I am sensing that most of today's students are not being offered similar programs. Perhaps this is why we see the ever-increasing level of science skepticism in our society. In my humble opinion, this keeps us from developing the self-care and health care paradigms that we desperately need to promote optimal public and planetary health.
When I hear current "anti-science" discussions, I sometimes feel that I am living in the 13th century instead of the 21st century! This can't be good. So, please keep doing what you are doing.
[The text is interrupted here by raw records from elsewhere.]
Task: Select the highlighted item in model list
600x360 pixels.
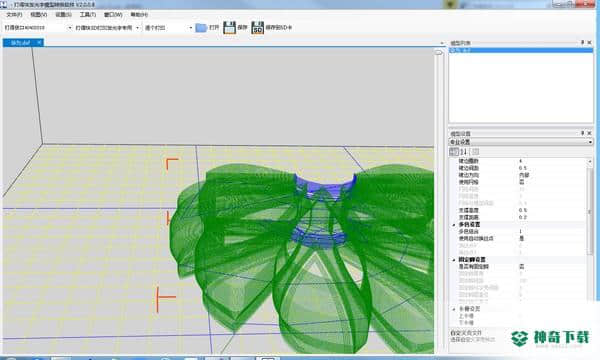Action: click(x=521, y=50)
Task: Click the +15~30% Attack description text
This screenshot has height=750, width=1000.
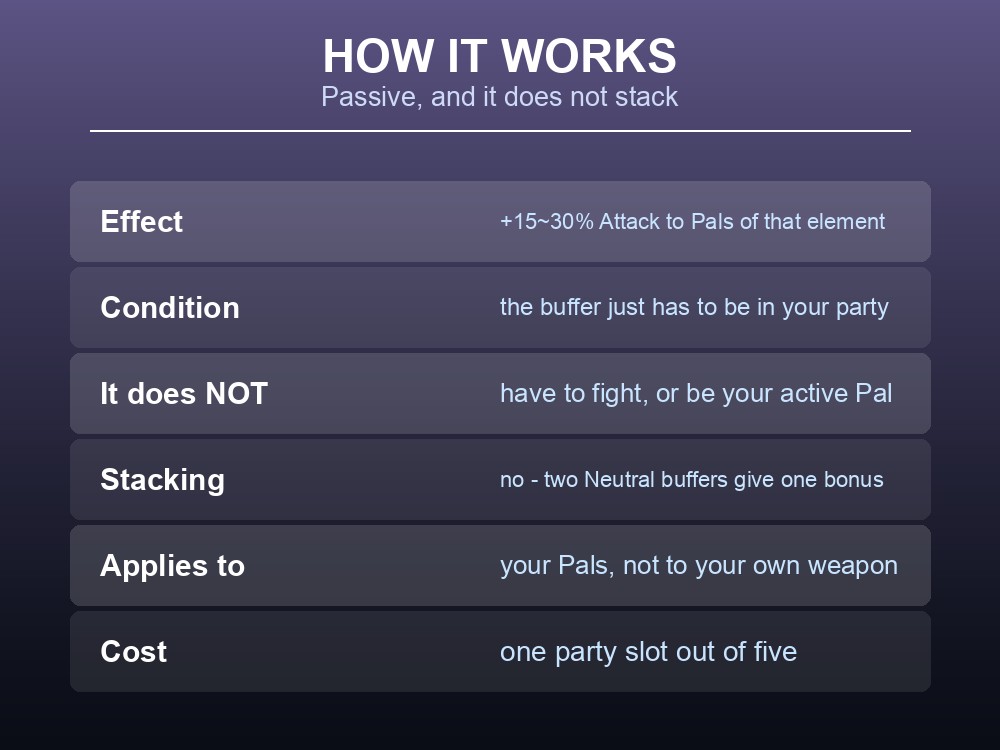Action: coord(693,221)
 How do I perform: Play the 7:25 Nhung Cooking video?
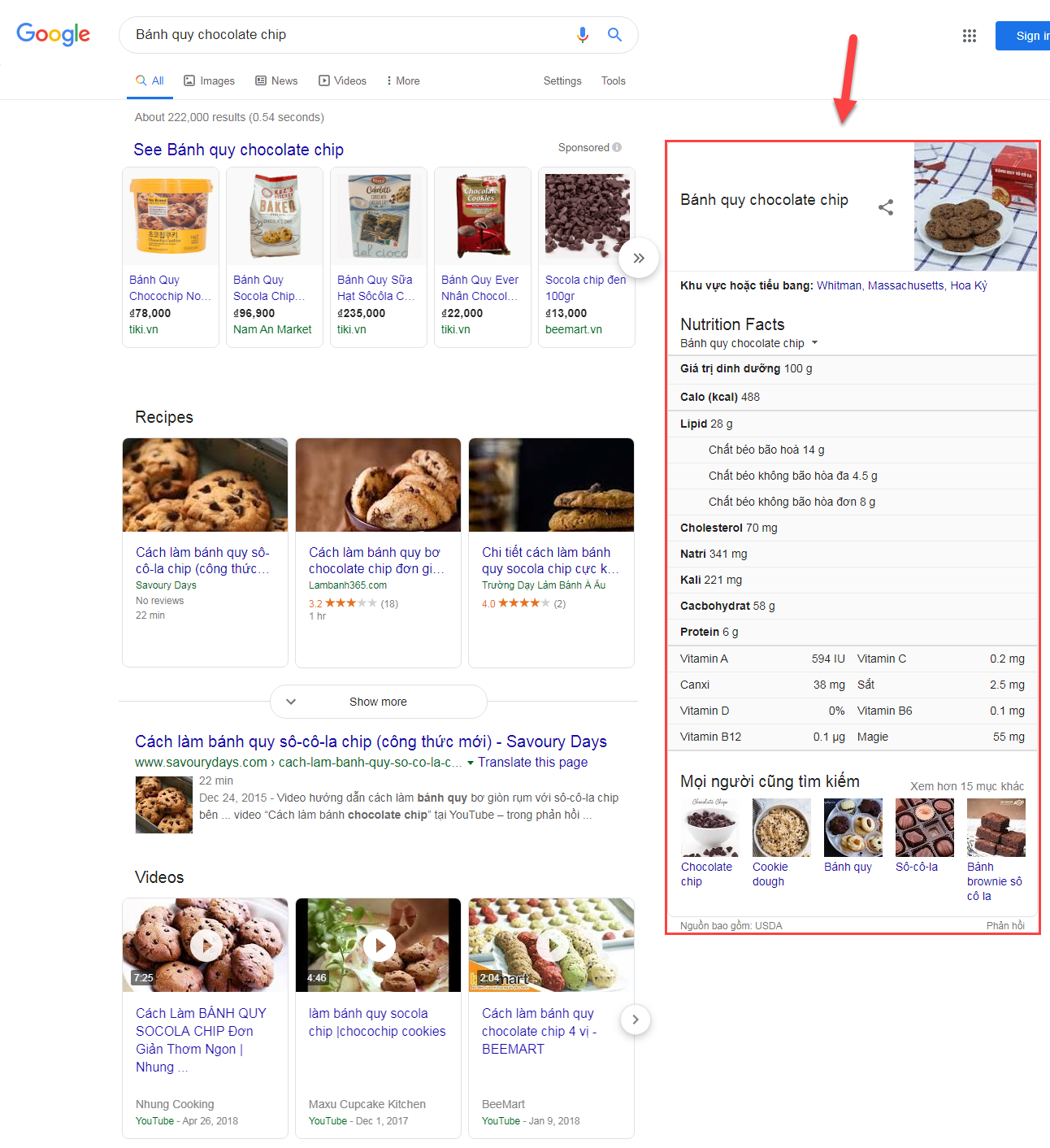coord(206,945)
There is too much at stake to allow the clamorous voices of ignorance to drown out the voices of reason and enlightenment. -- J.K., Tulsa, Oklahoma
DEAR J.K.: I appreciate your comments and the need for science appreciation in schools as an objective, unbiased, impartial approach to investigation and understanding. As I have written before, religion without science is blind faith, and science without religion is blind arrogance.
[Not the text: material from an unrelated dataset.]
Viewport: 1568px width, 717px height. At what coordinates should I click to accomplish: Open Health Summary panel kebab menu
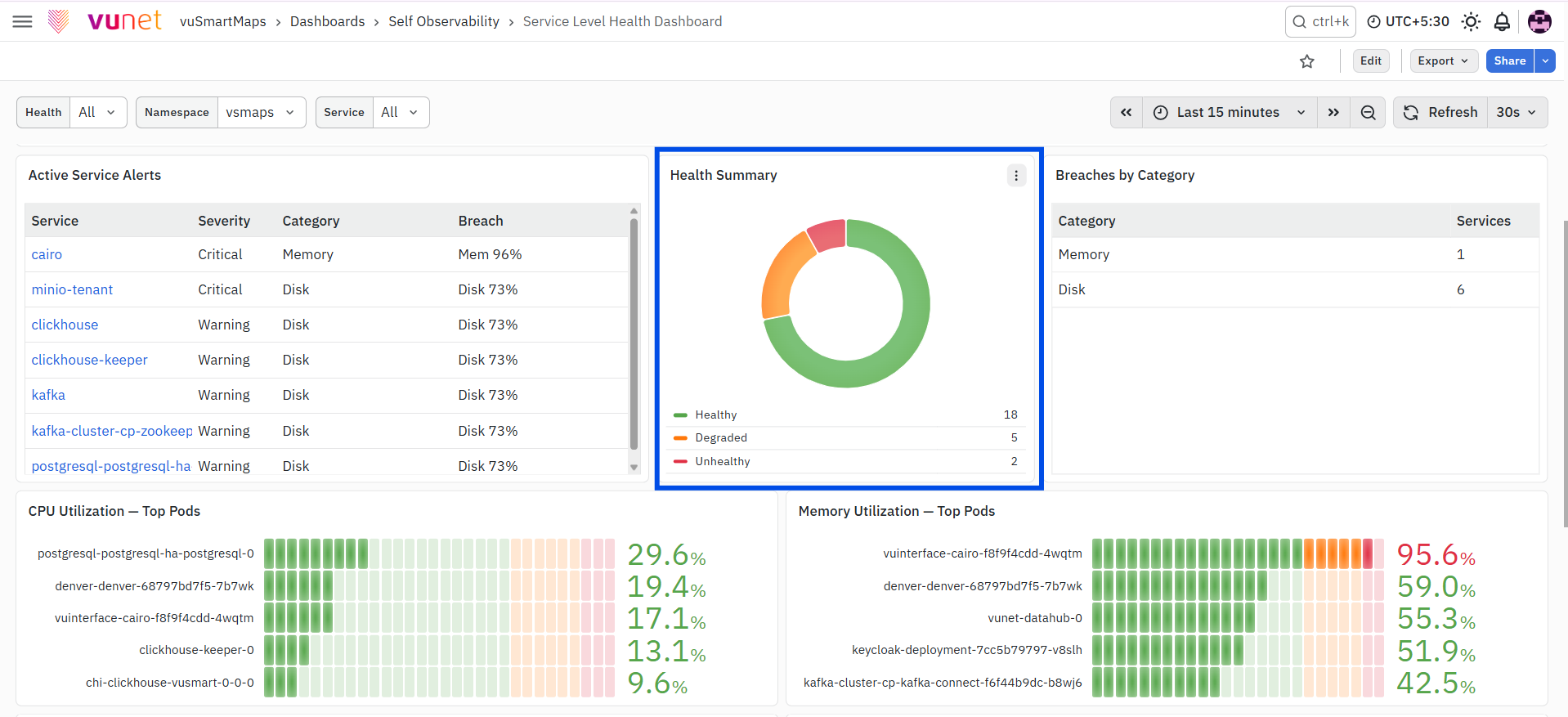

Science needs to be balanced by bioethics, as per my book "Bringing Life to Ethics: Global Bioethics for a Humane Society." Science has been corrupted by vested interests without any consideration for consequences that may harm the common good.
Albert Schweitzer famously stated, "Until he extends the circle of his compassion to all living things, man will not himself find peace." Reverence for life is indeed enlightened self-interest.
FDA: RECALLED BOTTLED WATER UNSAFE FOR PEOPLE, PETS
The FDA is advising people not to drink, cook with or serve "alkaline water" from a company called Real Water. This water should also not be given to pets. The recalled water has been linked to liver failure in people, and in a dog belonging to a Real Water employee. (Full story: Ars Technica, May 3)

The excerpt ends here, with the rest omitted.